Il Napoli si muove con prudenza sul mercato estivo, puntando a costruire una squadra pronta a imporsi non solo in Serie A ma anche in Champions League. A delineare questa strategia è Massimo Filardi, ex difensore e oggi commentatore esperto, intervenuto ai microfoni di Radio Tutto Napoli per analizzare le mosse degli azzurri e il futuro tattico sotto la guida di Antonio Conte.

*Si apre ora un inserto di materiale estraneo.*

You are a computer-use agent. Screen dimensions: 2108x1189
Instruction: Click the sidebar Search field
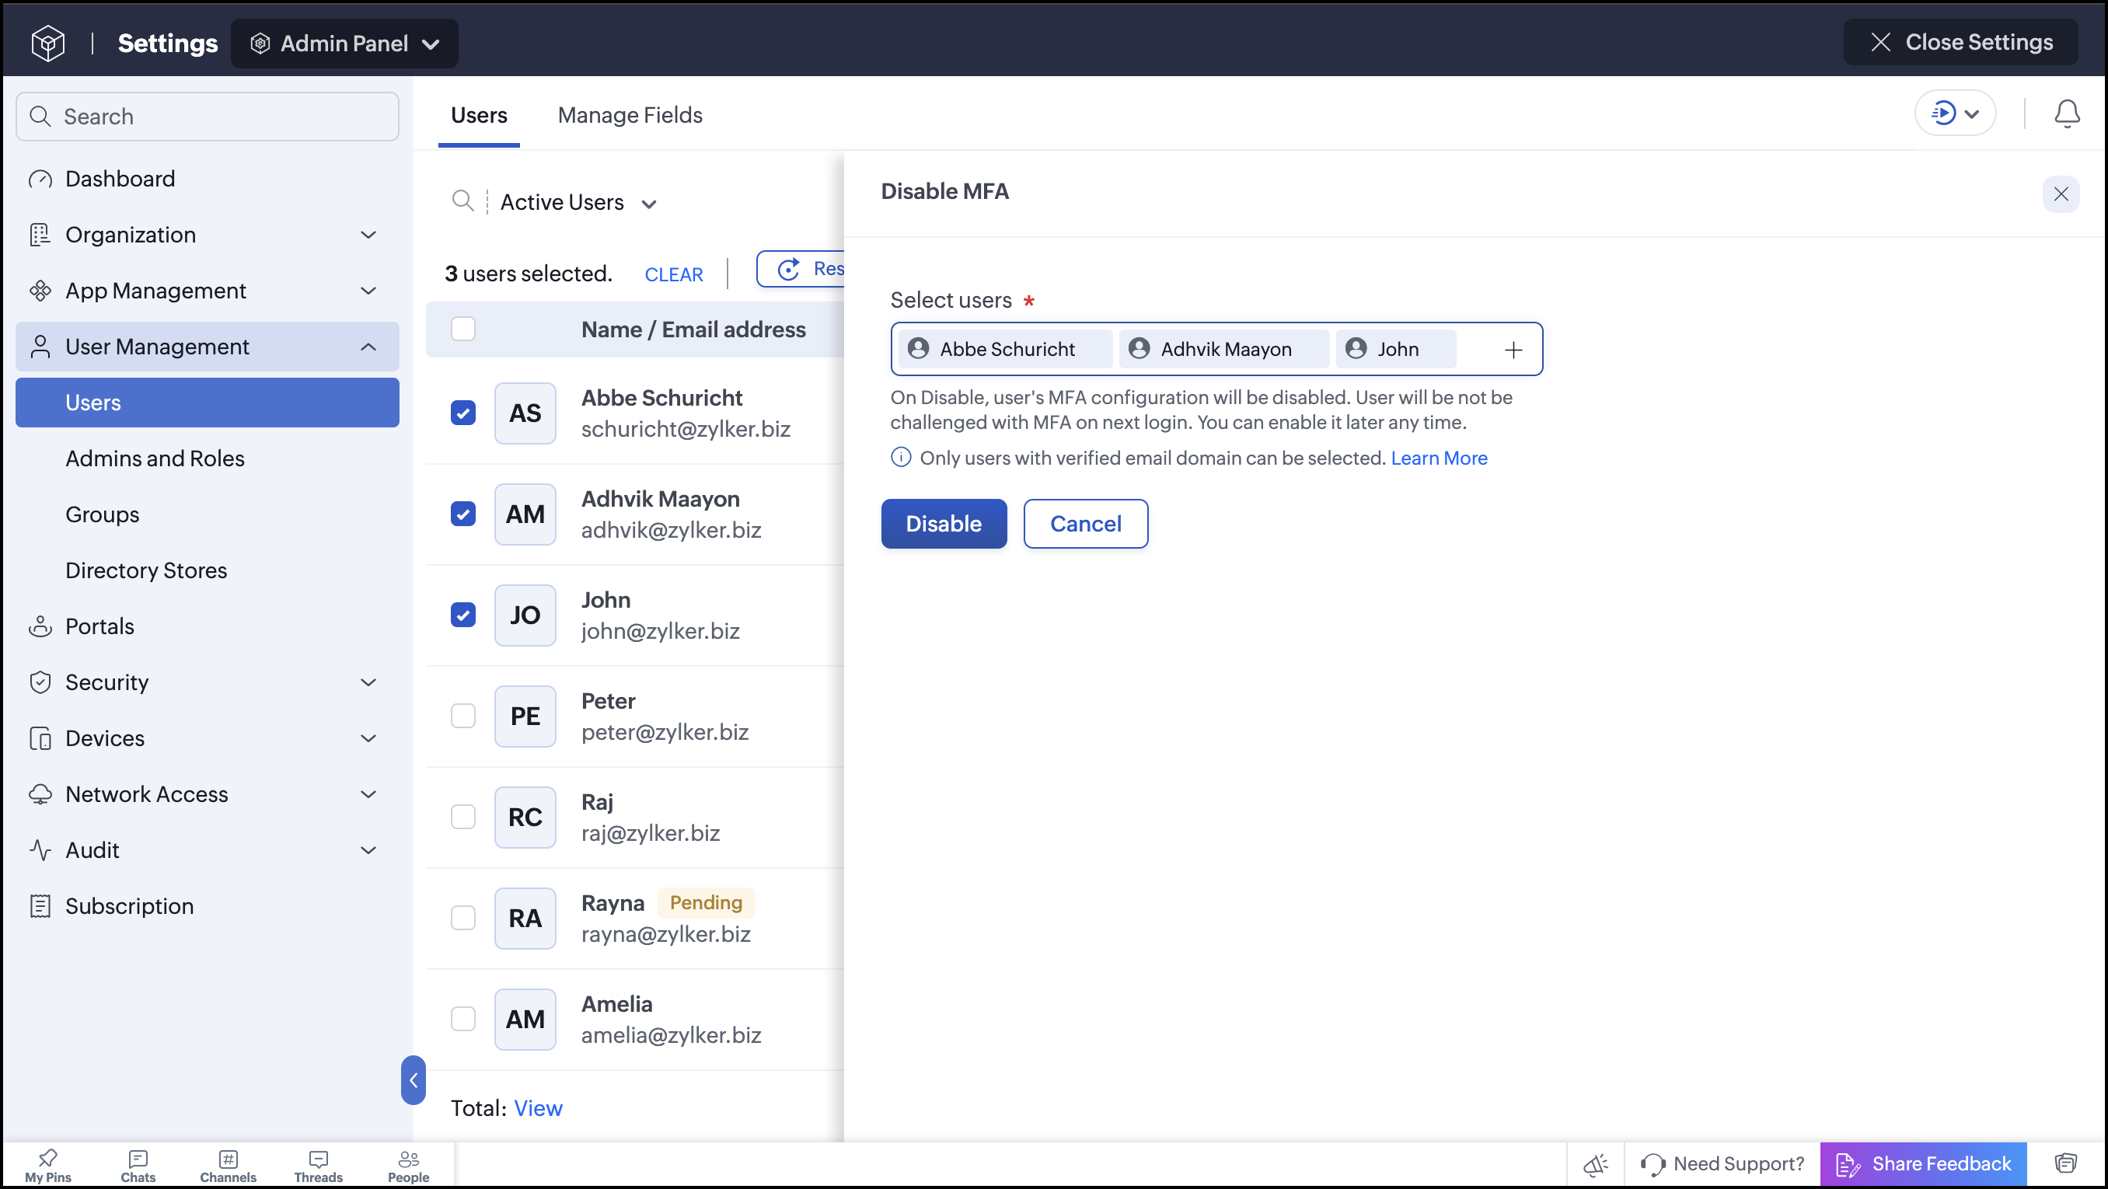click(x=207, y=116)
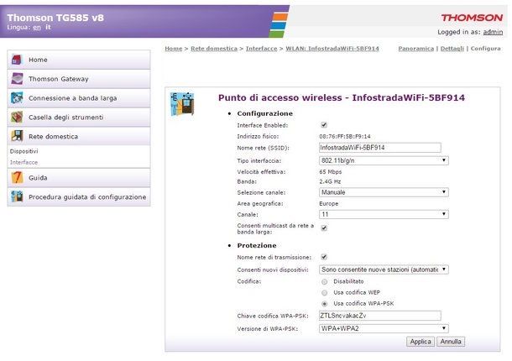Screen dimensions: 512x361
Task: Click the Nome rete (SSID) text field
Action: click(x=379, y=148)
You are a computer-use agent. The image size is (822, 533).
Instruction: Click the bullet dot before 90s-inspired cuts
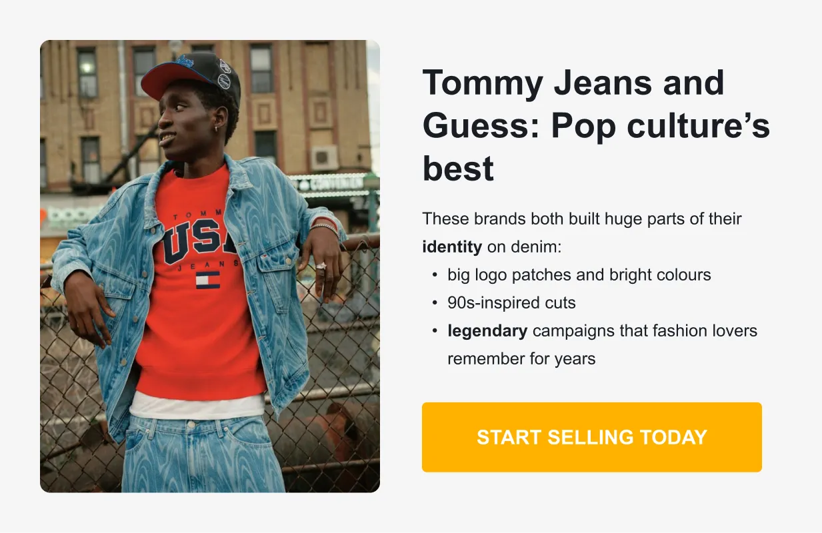[x=435, y=302]
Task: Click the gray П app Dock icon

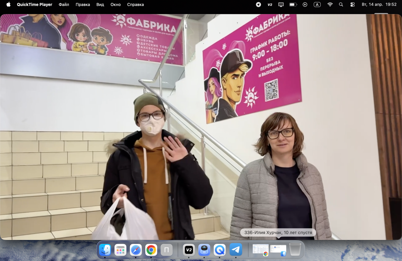Action: 166,250
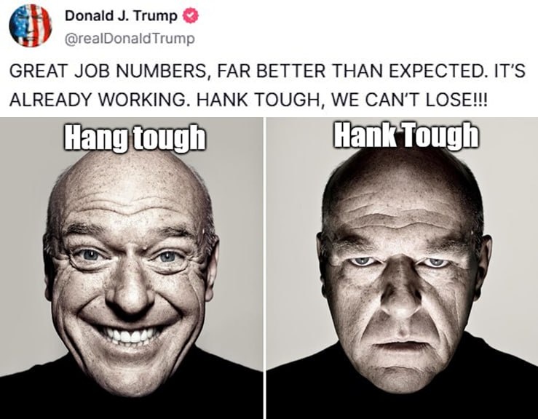Click the teeth in the smiling photo
This screenshot has height=419, width=538.
tap(130, 335)
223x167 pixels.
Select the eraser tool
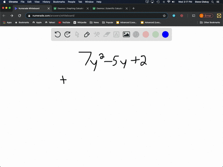tap(107, 34)
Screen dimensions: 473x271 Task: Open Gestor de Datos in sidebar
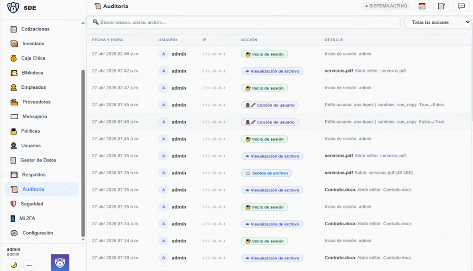(38, 160)
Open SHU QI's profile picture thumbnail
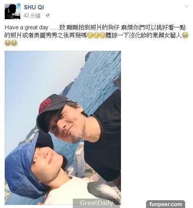This screenshot has height=208, width=193. [x=13, y=11]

Secondo Filardi, il direttore sportivo Giovanni Manna ha imboccato la strada giusta: “L’anno scorso non mi è piaciuta la fretta di comprare subito, spesso pagando i calciatori con un sovrapprezzo del 30-40%. Il Napoli ha sempre fatto i migliori affari negli ultimi giorni di agosto, e quindi ritengo sia corretto aspettare. L’allenatore deve prima valutare a fondo la rosa, poi Manna potrà proporre tre o quattro alternative per ogni ruolo fondamentale.”
L’ex azzurro ricorda come anche in passato gli affari migliori siano arrivati sotto pressione di fine mercato: “Abbiamo rischiato di prendere Brescianini ma poi è arrivato McTominay, mentre Anguissa e Lukaku sono stati ufficializzati proprio a chiusura del mercato.” Questa filosofia improntata alla ponderatezza punta a evitare acquisti affrettati e sovrapprezzi inutili, per costruire un Napoli competitivo e durevole.
Le priorità sul mercato, secondo Filardi, sono chiarissime: “Il Napoli ha bisogno di un difensore centrale veloce, un vice Di Lorenzo affidabile, un centrocampista con caratteristiche fisiche da inserire nel caso partisse Anguissa e infine un vice Hojlund. Per quanto riguarda Lukaku, con un ingaggio così pesante e un ruolo da comprimario, non credo che possa inserirsi facilmente nel progetto a lungo termine del club.”
Filardi si sofferma infine anche sul piano tattico, condividendo una sua preferenza precisa: “Come modulo sceglierei il 4-3-3 o il 4-2-3-1. Un giocatore come De Bruyne può adattarsi benissimo a entrambi gli schemi. Mi auguro che Conte torni a proporre una difesa a quattro e un calcio propositivo. Troppo spesso la difesa a tre si tramuta in una difesa a cinque, lasciando troppo spazio all’avversario.”
“Se il Napoli vuole giocarsi una Champions League diversa dalle precedenti, deve partire da un atteggiamento offensivo e da una struttura difensiva più solida e lineare. Solo così potrà aspirare a competere ad altissimi livelli, sia in Italia sia in Europa” conclude Filardi, sottolineando il mix necessario di pazienza, scelte oculate e un’identità tattica chiara per il futuro degli azzurri.